Mortgage advisers accounted for about 64% of the net new mortgages Westpac New Zealand wrote in the six months ended March.
That’s a slight increase from the 63% for the year ended Sept 30.
“We think brokers are a really important part of the market. Our bankers having great conversations with customers is important too,” chief executive Catherine McGrath told GoodReturns/TMMonline.
Advisers originated 55.2% of Westpac’s $68.98 billion mortgage book at March 31, up from 53.8% at Sept 30.
While Westpac’s mortgage lending in the latest six months at $1.51 billion was three times its lending in the six months ended September, it was still slightly shy of its market share at 15.7% of new lending by registered banks, up from just 7.6% in the six months ended September.
McGrath said mortgage lending in the latest six months was about 0.9% of Westpac’s market share but that its loans to first-home buyers “was well above our share.”
The bank’s lending to first-home buyers increased 12% by number to 3,463. The bank also lent $334 million on growing its lending on social and affordable housing through programmes such as shared equity, leasehold and Kainga Ora’s first home loans, which require just a 5% deposit.
The six months ended March in 2024 also saw a surge in lending, but McGrath said that doesn’t signal a recurring pattern.
“I’d like to have every half as a good half, so no, that isn’t a pattern, its happenstance rather than anything deliberate.”
Westpac’s net interest margin (NIM) grew three basis points in the latest six months after growing 12bp in the six months ended September, but McGrath said Westpac hadn’t sacrificed maximising NIM in the latest six months.
The 2.26% NIM in the latest six months compared to Westpac’s Australian parent’s group NIM of 1.88% but McGrath said if one compared the same activities of Westpac Australia, excluding non-comparable activities such as the Australian bank’s offshore operations, with the activities of the NZ subsidiary, the Australian NIM was higher.
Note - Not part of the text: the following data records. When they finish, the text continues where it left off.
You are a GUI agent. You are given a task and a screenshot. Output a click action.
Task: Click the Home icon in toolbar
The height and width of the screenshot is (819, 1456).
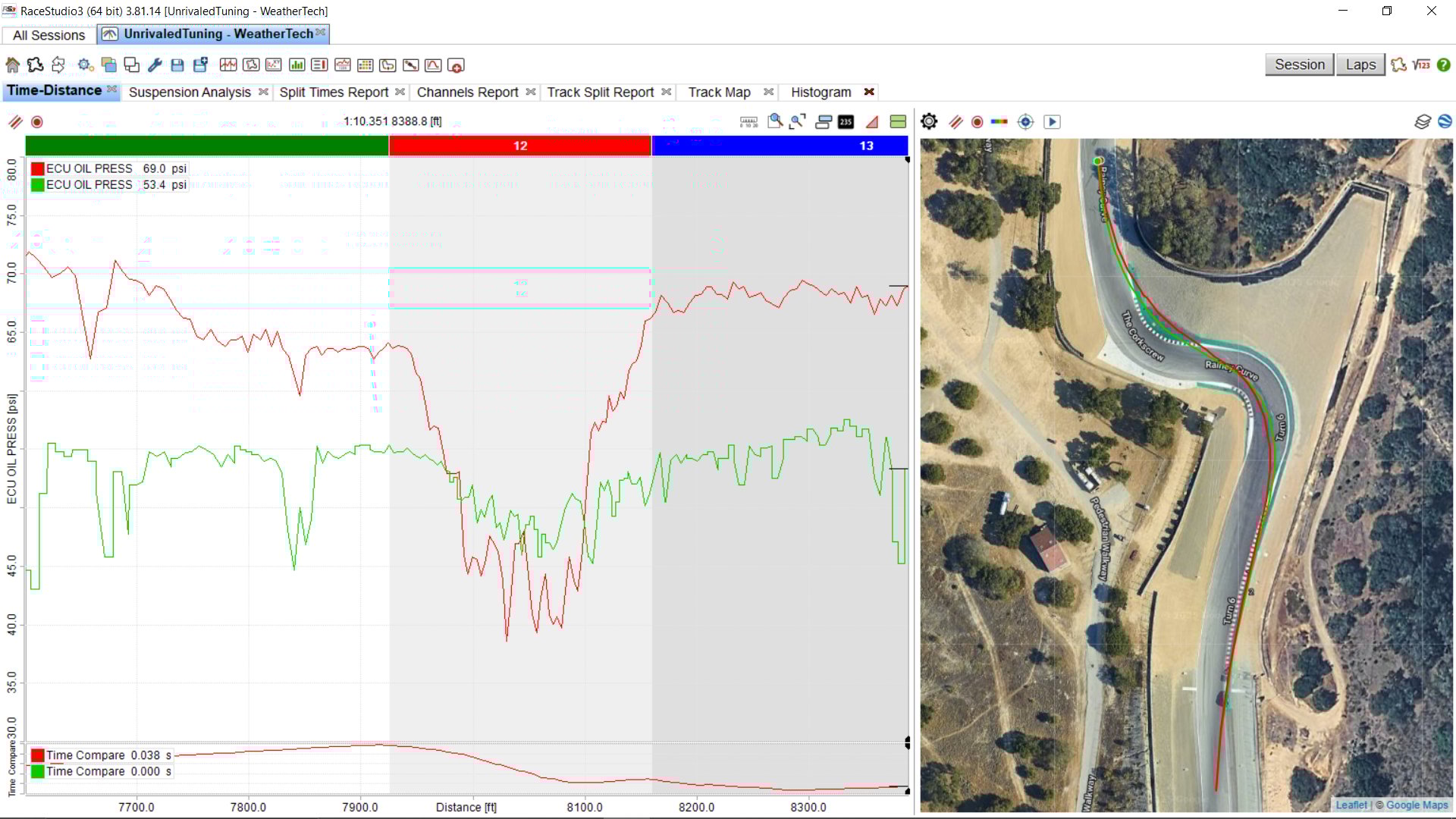(12, 65)
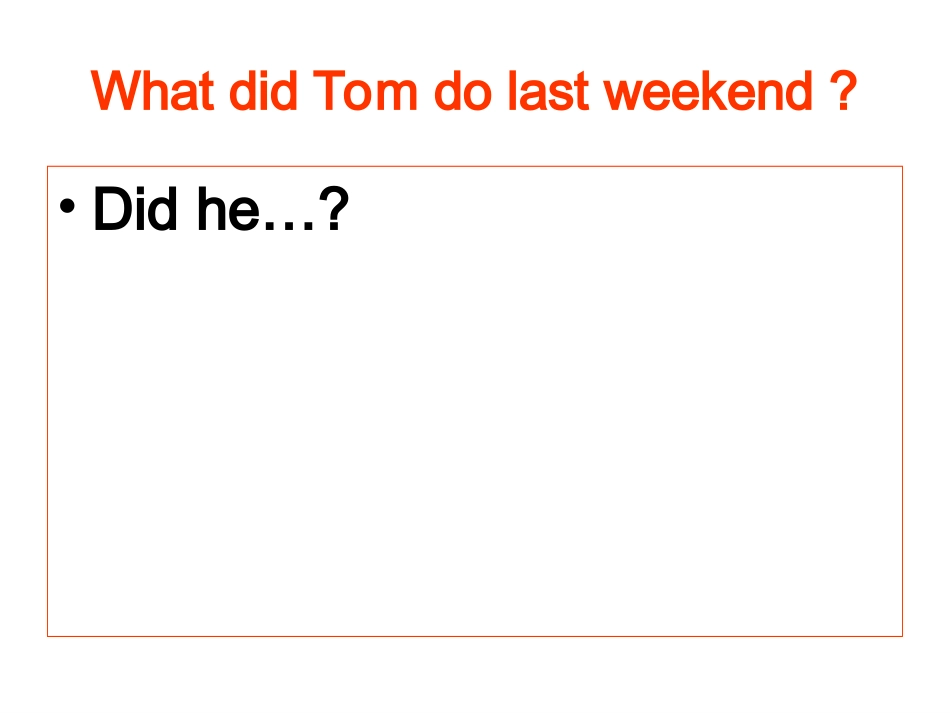Click the word "What" in the title

151,92
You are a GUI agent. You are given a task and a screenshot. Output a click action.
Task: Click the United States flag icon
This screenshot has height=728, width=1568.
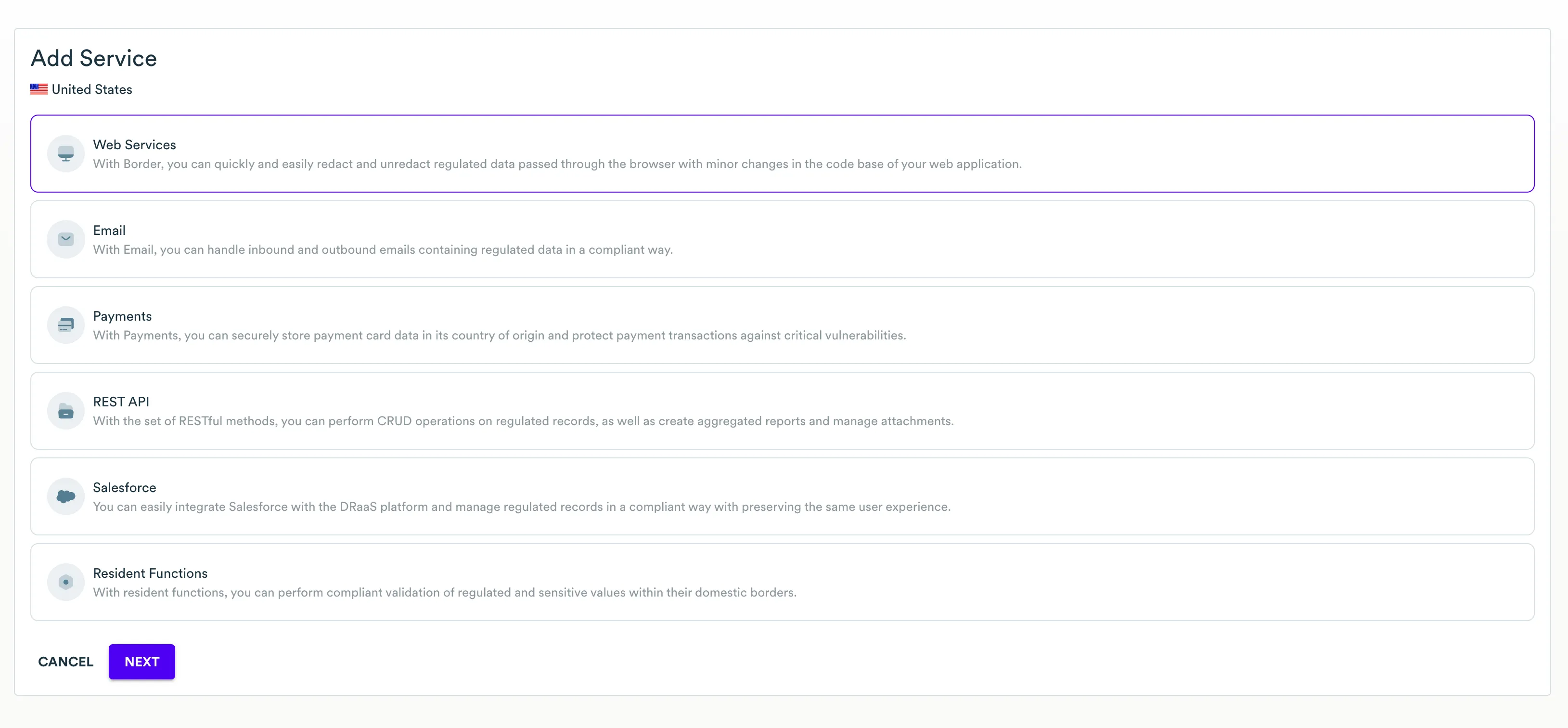39,90
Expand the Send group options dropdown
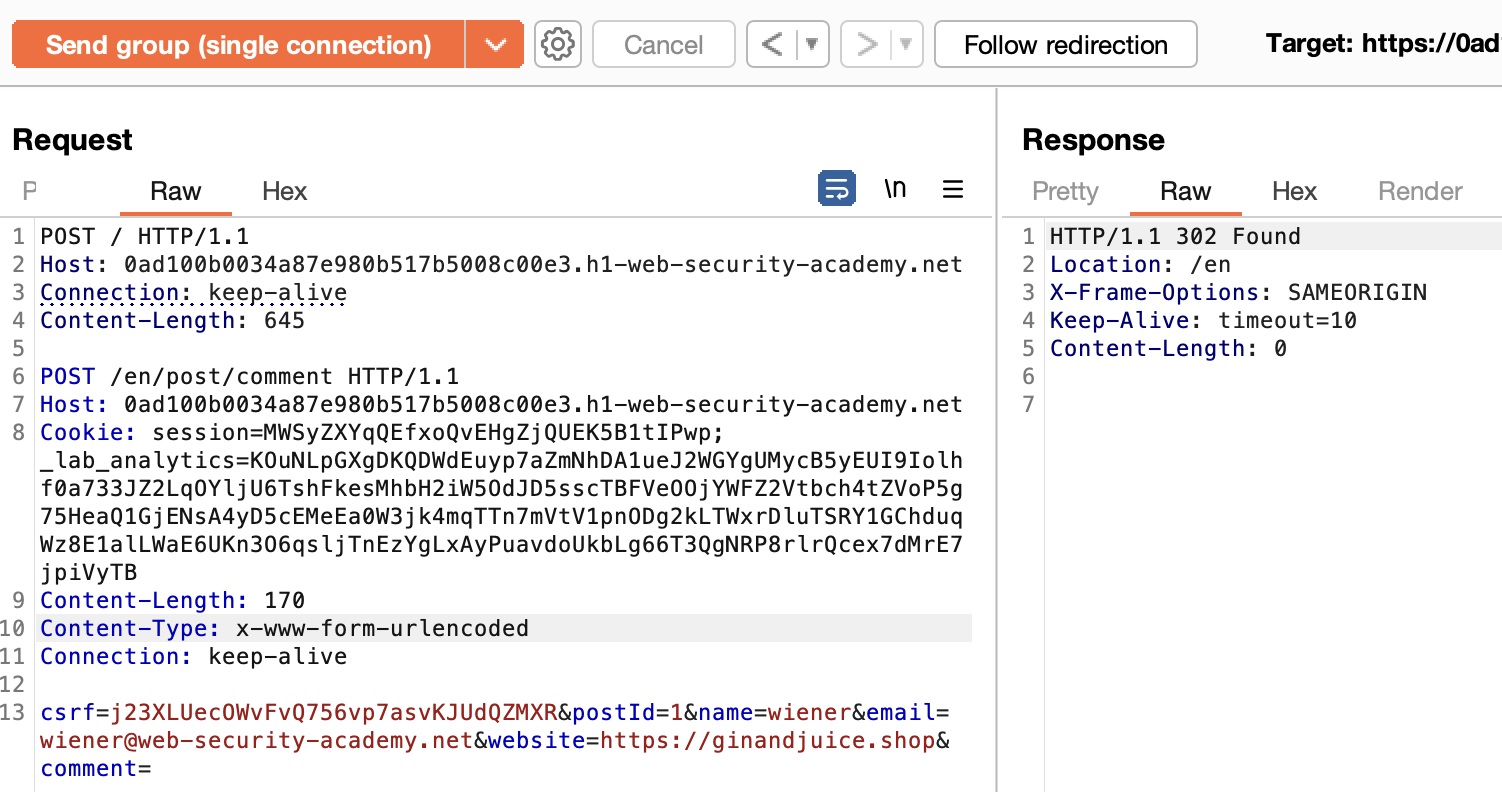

While the parent provided a number of different NIM measures, including a 1.7% NIM for the Australian consumer business and 5.09% NIM for its Australian business and wealth activities, it didn’t provide a comparable number.
Westpac’s NZ result showed rising payments delinquencies, including mortgages with payments more than 90 days overdue rising to 0.54% of the book at March 31 from 0.49% at Sept 30 and those with payments more than 30 days overdue rising to 1.06% from 0.96%.
McGrath said although interest rates are falling, it takes time to flow through to borrowers since most are on fixed rates. A big proportion of the book will be refixing in the next three months, reflecting both that more customers are on floating rates or have fixed for shorter periods in the expectation that interest rates will continue to fall.
The Reserve Bank has cut its official cash rate (OCR) from 5.5% to 3.5% since August last year and is expected to cut to 3.25% later this month.
International rates tend to have a greater impact on mortgage rates fixed for two years or longer – Westpac briefly offered a three-year fixed rate at 4.99% but has since raised it to 5.19%, although it continues to offer a 4.99% rate for one year, 18 months and two years.
McGrath said it’s “hard to call” whether that 4.99% is the lowest we’ll see for such terms and “rates are bouncing around at the moment, but if her own mortgage had been due to reprice “I would have been quite happy” to refix at 4.99%. “Certainly, from my perspective, that looked like a pretty good rate.”